Methodology: -This was an observational study conducted at a tertiary level hospital from August 2015 to August 2016. Ethical clearance for study was obtained from institutional ethical committee. Children aged 2-23 months, presenting with clinical spasms and EEG evidence of hypsarrhythmia were included in the study. Children with systemic illness or severe acute malnutrition were excluded from the study. Study participants were started on very high dose prednisolone (8 mg/kg/day, maximum 60mg/day). The primary outcome measure was complete cessation of spasms and clearance of hypsarrhythmia on EEG after 2 weeks of prednisolone treatment.
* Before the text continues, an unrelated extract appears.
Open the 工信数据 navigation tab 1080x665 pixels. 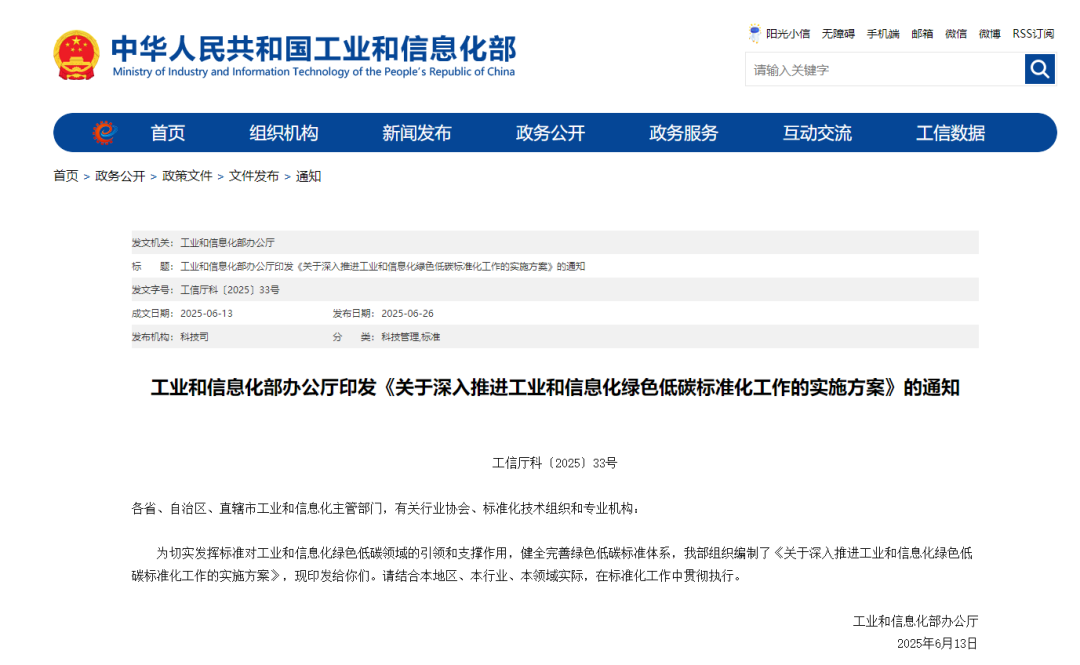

Results: - Forty children were started on very high dose prednisolone of whom four did not come for the 2 week follow up and were excluded. Response rate in the remaining  patients was 55.6% (20/36) after 2 weeks of steroid therapy. Sixteen patients who did not respond to prednisolone were advised ACTH. Of the 7 who consented for ACTH (7/16) only one (14.3%) responded. The 15 non-responders to prednisolone and ACTH were started on Vigabatrin. Side effects seen during hormone therapy included increased appetite in 29 (80.6%) patients, irritability in 27 (75.0%) patients and weight gain in 26 (72.2%) patients.

Conclusion: - Our 55.6% response rate is supportive better outcome with high dose prednisolone. It is consistent with 63% & 51.6% response rate from previous studies^1,2 and the 31% pooled response^3,4 to traditional dose (2mg/kg/day) prednisolone.